Taking Advantage of the Recent Increase in Solo 401k Contribution Limits
Recently there has been a growing interest in the Solo 401k retirement plan, due to its increased contribution limits. With all the talk of increasing tax rates, many want to shelter as much of their income as they can. The increased Solo 401k contribution limits now offer greater potential to do so.
Solo 401k Contribution Limits
This year the IRS increased the maximum Solo 401k contribution limit to $56,500 for owners over the age of 50. The Solo 401k contribution limit for those under the age of 50 is $51,000 per year.
This increases the annual contribution limit by $1,000 from last year, providing a greater incentive to those who wish to shelter more of their income.
The Solo 401k Plan was designed for the self employed and the small business owner.
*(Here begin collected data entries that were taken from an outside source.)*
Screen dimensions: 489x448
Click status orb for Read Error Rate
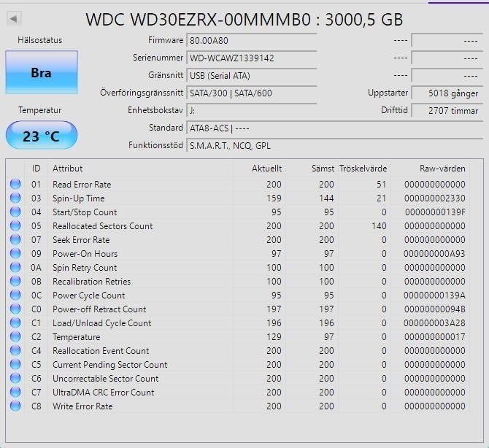coord(15,184)
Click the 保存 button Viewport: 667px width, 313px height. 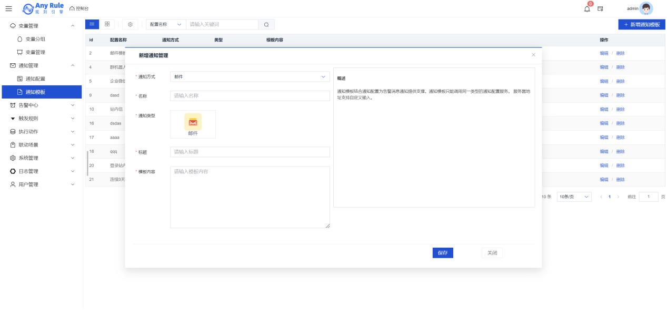click(x=442, y=253)
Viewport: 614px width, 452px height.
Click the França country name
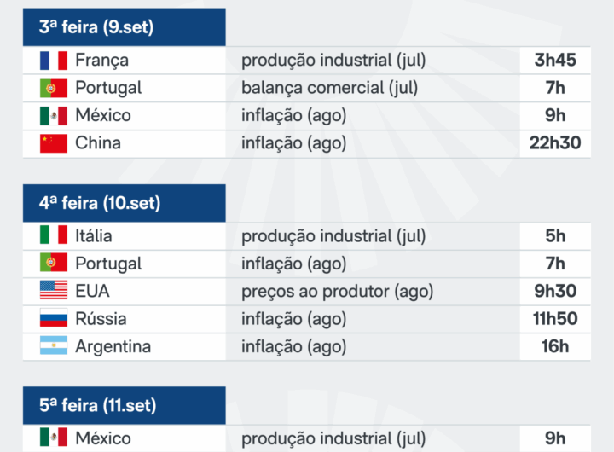click(x=102, y=61)
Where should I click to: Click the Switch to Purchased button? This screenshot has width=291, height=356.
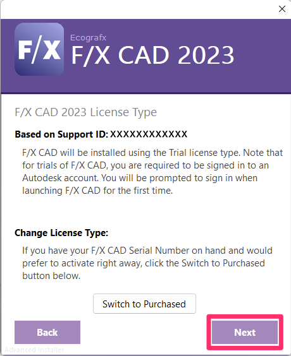click(144, 304)
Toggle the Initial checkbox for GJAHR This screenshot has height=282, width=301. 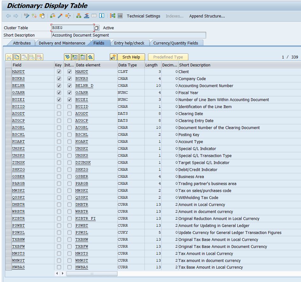click(x=69, y=93)
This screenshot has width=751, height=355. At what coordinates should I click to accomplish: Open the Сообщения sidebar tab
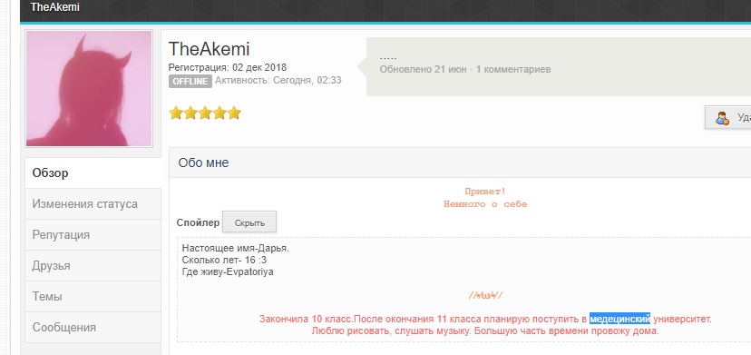(x=93, y=327)
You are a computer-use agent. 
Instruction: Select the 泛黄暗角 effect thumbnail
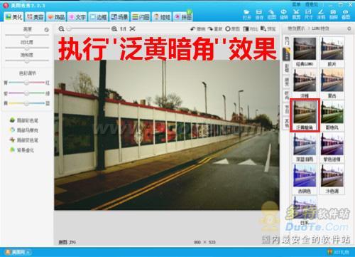(x=305, y=115)
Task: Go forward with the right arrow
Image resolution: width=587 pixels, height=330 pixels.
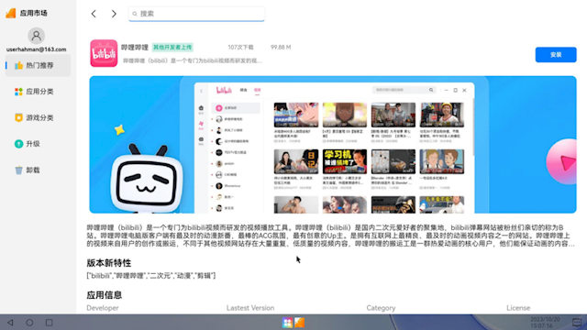Action: pyautogui.click(x=114, y=14)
Those who qualify can make contributions as both employee and employer. The sum of these two parts- the employee salary deferral contribution and the employer profit sharing contribution, make up the maximum Solo 401k contribution limit.
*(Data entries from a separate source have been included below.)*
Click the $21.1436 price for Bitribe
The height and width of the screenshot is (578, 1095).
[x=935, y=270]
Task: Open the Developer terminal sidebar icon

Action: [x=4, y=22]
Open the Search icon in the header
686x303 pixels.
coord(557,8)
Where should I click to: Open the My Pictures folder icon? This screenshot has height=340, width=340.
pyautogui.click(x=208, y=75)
For 2013, the contribution limit for employee salary deferral is $17,500 for those who are under the age of 50. For those age 50 and over, a “catch-up” provision allows an additional $5,500, making the maximum contribution limit $23,000.
Depending on the structure of the business, an additional 20% or 25% of the compensation makes up the employer profit sharing contribution. A sole proprietorship can defer 20% of the compensation; a corporation can defer 25% of the compensation.
The high contribution limit can be used to even greater advantage when the spouse also works for the business. As a full-time employee of the business, the spouse can also make contributions, almost doubling the already high Solo 401k contribution limit.
For those who qualify, the Solo 401k retirement plan offers many advantages, high contribution limits being one of them. These increased contribution limits provide a greater opportunity to shelter more income, tax-free.